As for the second question, do artists really intend to express all that we as audience tend to find, the answer is: yes. Of course they do. “You’re in my face and in these lines.” But we must make a distinction between conscious and unconscious intent. Think of Michael Jordan throwing a basketball. He has a certain perceptual ability, a sense of the relation between space and time that the rest of us perceive but dimly. There is no doubt that he makes those baskets deliberately, but I don’t think he always makes them consciously. The perception of what is right and fitting for the situation is simply there, and he acts on it. So the artist’s perception of what is right and fitting for her endeavor is there, felt consciously or not. And she acts on it; it “{j}ust pour[s] out of [her] head again.”

So why do it? If it hurts so damn much (Yeah, I know. So cry me a river.), why go through it? There are two answers to this question, too.

The first is: no choice. We may invite the muse, that is, the object our imaginations spring upon, but inspiration itself waits for no summons. If we suppress it, it wrecks life, ruins love, and leaves us in the gutter.

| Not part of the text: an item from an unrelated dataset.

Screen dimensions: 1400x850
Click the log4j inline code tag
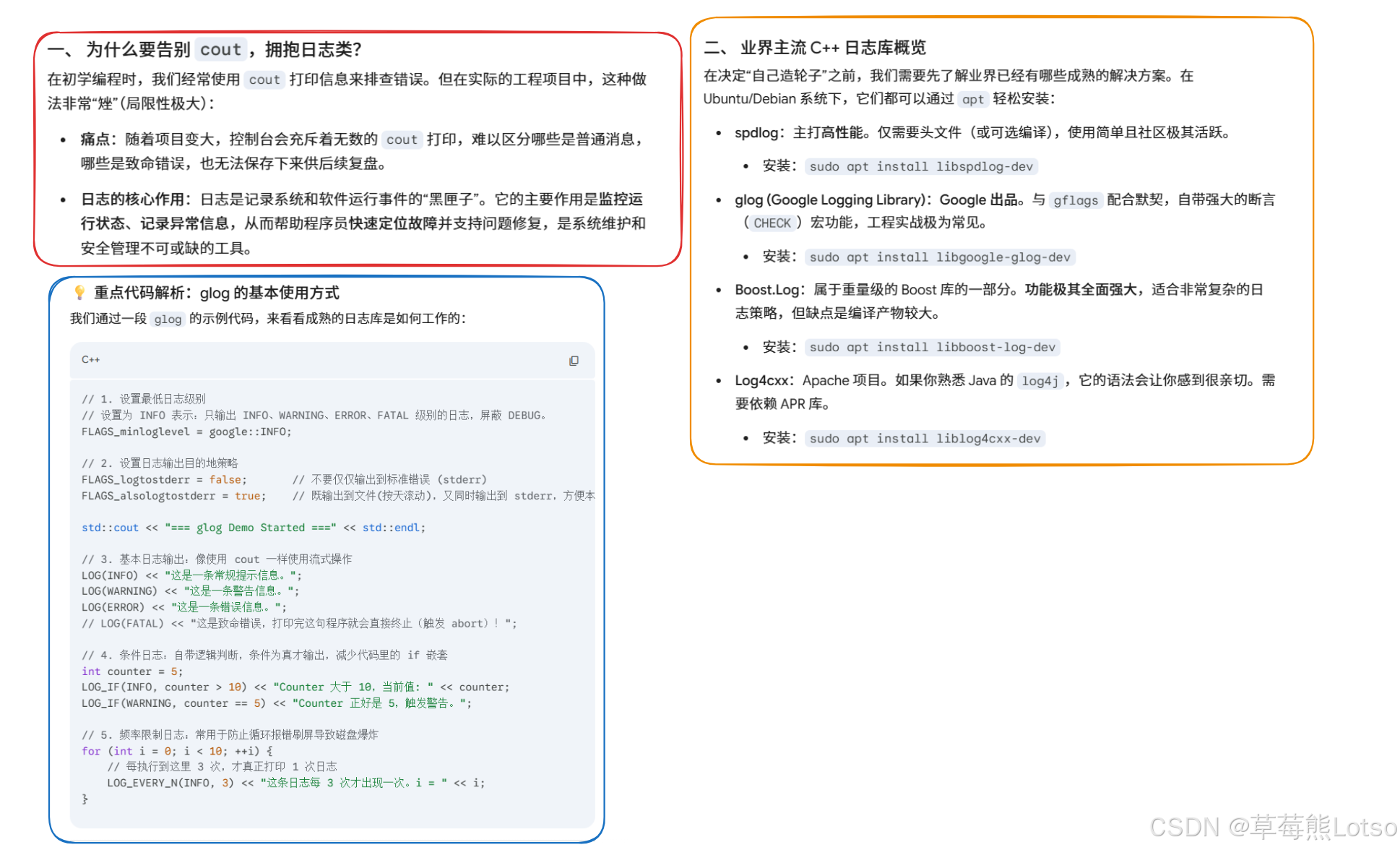(1040, 381)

If you think I’m being melodramatic, or making metaphors, just look into the next gutter you see.

The second answer is: hope. From a biological standpoint, only time can tell us – in it’s measurement of how well we’ve survived, and how many of our genes have made it one more step into the future – whether or not we’ve made the right choices, done the right things. Created works are packed with a similar chemistry. You hear writers talk about “killing their children,” that is, scrapping their favorite sentences and paragraphs to preserve the beauty and integrity of the whole piece. In the end, we paint, and make films, and dance and write songs like “Sanctuary” in hopes of survival.

Some piece of ourselves, perhaps the best of ourselves is carried forward into the future.